Le mois commence mal. Refus du prêt bancaire. Malgré un grand nombre de banques contactées, certaines n’ont même pas répondu. D’autres ont simplement dit non, déguisé en « allez voir ailleurs ». Mon seul rendez-vous s’est soldé par une proposition de crédit plus insultante qu’autre chose.
La conséquence est immédiate : impossible de créer la société comme prévu. Je dois basculer sur une micro-entreprise. Tout le projet avait été pensé autour d’une SARL, je dois donc tout revoir.
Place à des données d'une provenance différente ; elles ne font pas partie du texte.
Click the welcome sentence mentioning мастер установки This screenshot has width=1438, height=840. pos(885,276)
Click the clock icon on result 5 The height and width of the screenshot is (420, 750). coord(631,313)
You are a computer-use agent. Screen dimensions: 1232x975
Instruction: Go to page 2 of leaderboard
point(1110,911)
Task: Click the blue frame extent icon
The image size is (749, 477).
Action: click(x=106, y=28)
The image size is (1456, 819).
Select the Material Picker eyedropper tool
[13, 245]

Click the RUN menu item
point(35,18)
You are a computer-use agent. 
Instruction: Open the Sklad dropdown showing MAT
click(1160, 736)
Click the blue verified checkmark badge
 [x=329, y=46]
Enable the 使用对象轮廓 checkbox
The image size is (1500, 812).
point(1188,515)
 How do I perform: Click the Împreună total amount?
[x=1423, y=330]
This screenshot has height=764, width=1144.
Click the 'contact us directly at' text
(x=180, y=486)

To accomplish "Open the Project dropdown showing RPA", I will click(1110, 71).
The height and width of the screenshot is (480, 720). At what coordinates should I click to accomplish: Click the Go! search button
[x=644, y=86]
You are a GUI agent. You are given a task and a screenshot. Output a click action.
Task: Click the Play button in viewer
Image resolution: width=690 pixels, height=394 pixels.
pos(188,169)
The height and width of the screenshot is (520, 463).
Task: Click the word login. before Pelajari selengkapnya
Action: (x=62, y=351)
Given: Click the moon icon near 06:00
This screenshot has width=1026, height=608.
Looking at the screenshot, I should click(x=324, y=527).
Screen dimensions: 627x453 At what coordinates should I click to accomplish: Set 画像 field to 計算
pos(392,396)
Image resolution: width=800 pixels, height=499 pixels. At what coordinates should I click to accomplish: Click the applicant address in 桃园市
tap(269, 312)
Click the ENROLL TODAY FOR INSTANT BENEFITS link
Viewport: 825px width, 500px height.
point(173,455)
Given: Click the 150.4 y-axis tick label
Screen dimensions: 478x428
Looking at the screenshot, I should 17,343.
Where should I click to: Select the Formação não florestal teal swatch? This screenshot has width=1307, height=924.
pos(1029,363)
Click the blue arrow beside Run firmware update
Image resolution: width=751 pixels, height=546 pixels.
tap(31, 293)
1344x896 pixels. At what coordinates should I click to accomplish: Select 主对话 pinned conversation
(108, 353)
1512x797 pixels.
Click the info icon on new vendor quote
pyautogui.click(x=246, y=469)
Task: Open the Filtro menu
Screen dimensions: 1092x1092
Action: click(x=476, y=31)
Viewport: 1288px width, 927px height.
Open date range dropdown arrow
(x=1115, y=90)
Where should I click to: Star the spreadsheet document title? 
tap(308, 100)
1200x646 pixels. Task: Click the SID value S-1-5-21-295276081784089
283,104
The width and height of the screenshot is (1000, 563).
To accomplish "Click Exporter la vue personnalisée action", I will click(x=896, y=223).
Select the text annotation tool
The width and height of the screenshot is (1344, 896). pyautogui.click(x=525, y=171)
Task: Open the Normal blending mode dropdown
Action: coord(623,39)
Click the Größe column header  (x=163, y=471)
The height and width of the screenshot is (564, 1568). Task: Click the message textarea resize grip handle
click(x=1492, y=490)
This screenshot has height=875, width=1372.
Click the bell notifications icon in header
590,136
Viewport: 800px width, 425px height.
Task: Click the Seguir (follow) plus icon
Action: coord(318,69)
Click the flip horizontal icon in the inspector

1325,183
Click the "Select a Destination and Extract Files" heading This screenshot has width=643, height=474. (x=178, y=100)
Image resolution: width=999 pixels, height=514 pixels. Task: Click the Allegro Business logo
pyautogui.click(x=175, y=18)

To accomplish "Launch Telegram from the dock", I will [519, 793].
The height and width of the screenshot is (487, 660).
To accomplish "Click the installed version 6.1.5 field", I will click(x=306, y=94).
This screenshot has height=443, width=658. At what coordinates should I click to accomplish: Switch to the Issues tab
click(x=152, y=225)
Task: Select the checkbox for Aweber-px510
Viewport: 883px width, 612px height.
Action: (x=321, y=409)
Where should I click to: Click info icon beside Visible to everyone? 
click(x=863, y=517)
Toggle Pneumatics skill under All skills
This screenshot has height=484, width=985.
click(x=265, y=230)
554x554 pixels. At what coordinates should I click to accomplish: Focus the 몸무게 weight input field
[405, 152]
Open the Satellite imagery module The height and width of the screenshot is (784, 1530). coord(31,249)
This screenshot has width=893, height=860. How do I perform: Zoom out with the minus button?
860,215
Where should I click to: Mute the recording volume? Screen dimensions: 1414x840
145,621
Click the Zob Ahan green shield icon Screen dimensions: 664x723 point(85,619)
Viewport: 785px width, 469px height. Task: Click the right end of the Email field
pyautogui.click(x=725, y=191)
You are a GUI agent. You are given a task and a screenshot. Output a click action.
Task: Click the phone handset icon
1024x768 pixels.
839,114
Pas de crédit signifie aussi pas de prêt d’honneur, moins de pièces produites, moins de marge de manœuvre.
Je dois annoncer à l’atelier que la fabrication se fera de manière séquentielle. J’attends leur réponse avec une vraie appréhension. Le moral est clairement en berne. Plusieurs milliers d’euros seront perdus dans l’histoire.

Malgré tout, je prépare mon tout premier shooting intérieur, dans une pièce louée pour une courte durée. Trois voyages seront nécessaires avec la Mini Cooper pour transporter tout le matériel. Seul, ça a été éprouvant.
Fond 3M qui dépasse de partout, pieds lumière, accessoires, table à repasser, vêtements… tout y passe. Je me dis qu’en cas de réussite du projet, un utilitaire type Partner ou Kangoo sera un achat immédiat.
Le shooting se passe bien, malgré des conditions difficiles. Pas de chauffage, à peine dix degrés dans la pièce. En statique, le froid pique vraiment. Impossible de tourner de la vidéo : manque de place, manque de lumière, et un matériel qui ne me permet pas d’éclairer correctement ce type de contenu.
Un shooting packshot, uniquement produit, s’enchaîne pour enrichir la matière destinée aux réseaux. Il faut revenir dans la pièce et tout réinstaller. J’apprends énormément sur l’organisation à ce moment-là.
Quand je vois les gros professionnels, ils sont une dizaine à gérer un shooting, même en coulisses. De mon côté, je suis seul avec mon modèle. On fait de notre mieux.

En parallèle, je démarre les formalités pour déposer la micro-entreprise. C’est finalement assez simple. Quoi qu’on dise de l’URSSAF, le parcours est plutôt bien préparé.
J’annonce la situation à mes partenaires. L’accueil est positif. Ils comprennent, restent disponibles et ouverts pour un éventuel retour le jour où je pourrai relancer le projet sous une autre structure. Je suis déçu, mais j’espère sincèrement pouvoir reprendre le travail là où je l’avais arrêté avec eux.
La communication sur les réseaux fonctionne correctement. J’apprends beaucoup. Il y a de gros ratés, mais aussi de vraies réussites. Je reprends ma manière de communiquer pour tester d’autres formats, d’autres approches.
Je teste aussi des photos en lumière continue à la maison. Un schéma simple, volontairement minimal, que je voulais maîtriser correctement.
Côté création, la capsule Fragment avance. Les tenues Carré et Triangle sont terminées. Une nouvelle idée apparaît : un blouson ou une veste intégrant des losanges, comme symboles du souvenir et de la mémoire, dans la continuité des formes précédentes.
Je commence à tracer la veste et à travailler un pattern de losanges assemblés un par un. Le potentiel est là.
Enfin, l’idée des clipping masks pour Fragment prend forme. C’est long à réaliser, mais le résultat est fort et cohérent avec l’univers du projet.